Work request: Search the entries below for "Select the 21 Oct Direct debit paid entry". Give that line and all the lines after it again, exactly, through the last, without pictures.

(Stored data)
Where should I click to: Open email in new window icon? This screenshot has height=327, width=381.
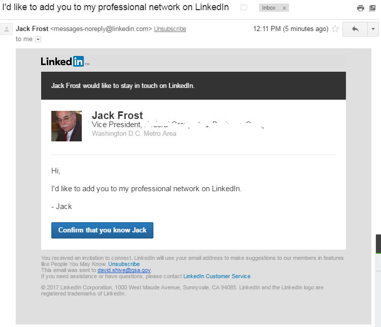(x=372, y=8)
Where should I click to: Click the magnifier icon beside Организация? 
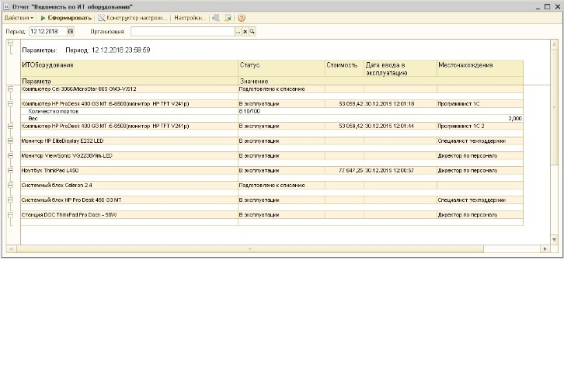coord(252,32)
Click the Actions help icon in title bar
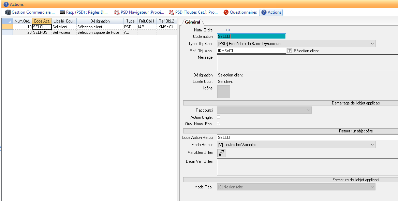This screenshot has width=398, height=201. click(6, 4)
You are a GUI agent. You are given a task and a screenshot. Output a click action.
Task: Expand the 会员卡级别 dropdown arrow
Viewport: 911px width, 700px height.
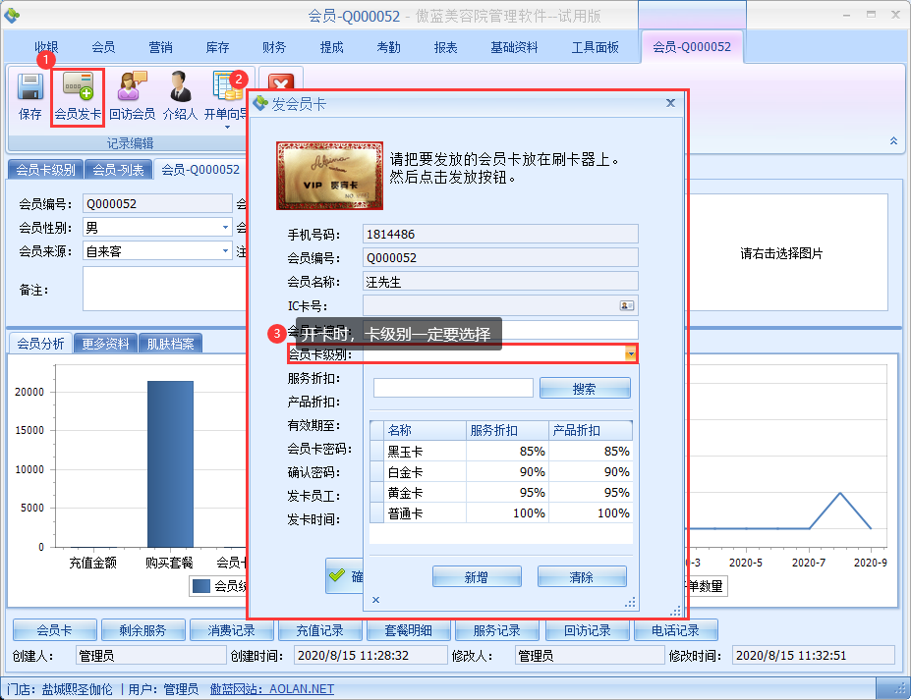(x=631, y=354)
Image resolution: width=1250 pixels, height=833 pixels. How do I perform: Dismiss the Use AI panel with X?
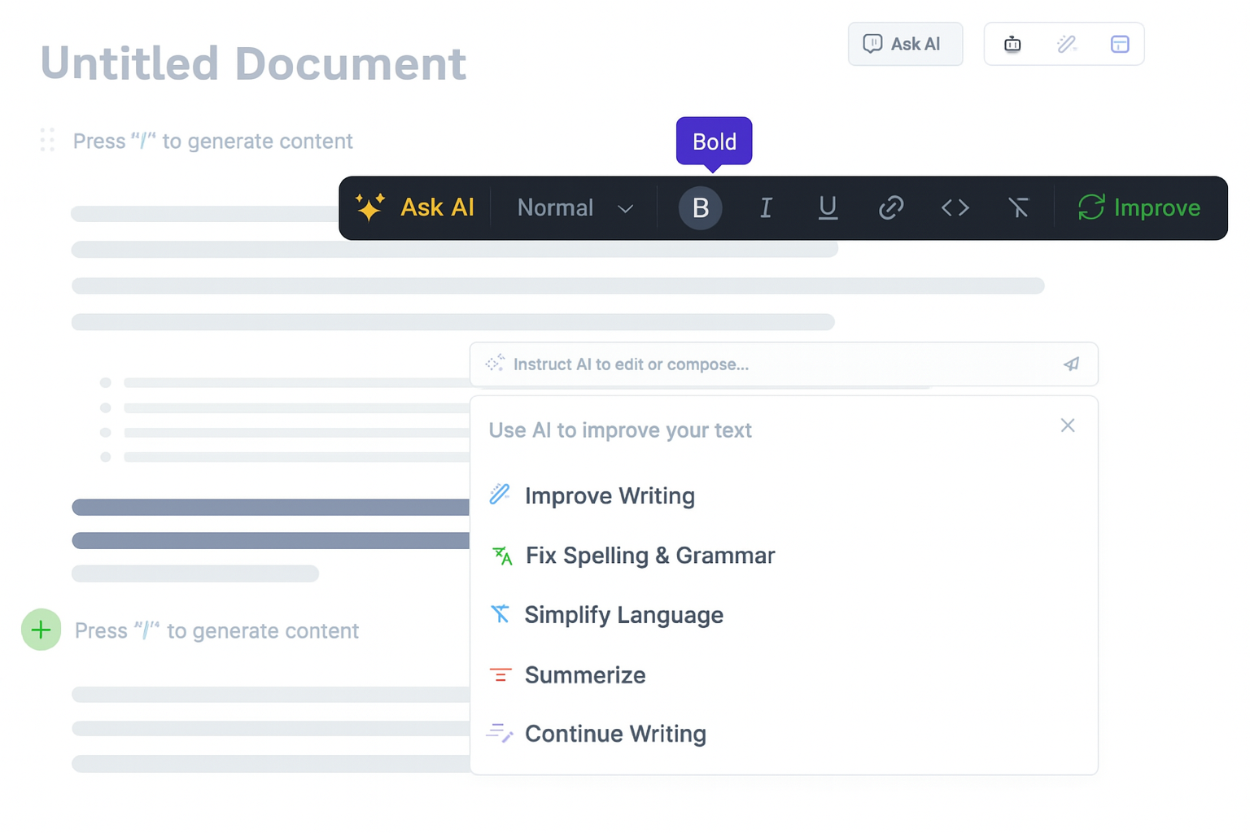(x=1067, y=425)
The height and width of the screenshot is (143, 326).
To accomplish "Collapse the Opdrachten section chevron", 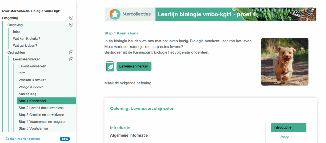I will [x=71, y=52].
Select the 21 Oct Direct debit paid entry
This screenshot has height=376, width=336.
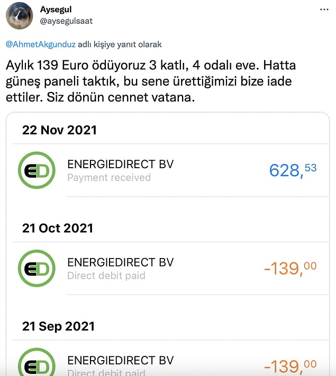[171, 269]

Output:
Select the 21 Oct Direct debit paid entry
This screenshot has height=376, width=336.
[171, 269]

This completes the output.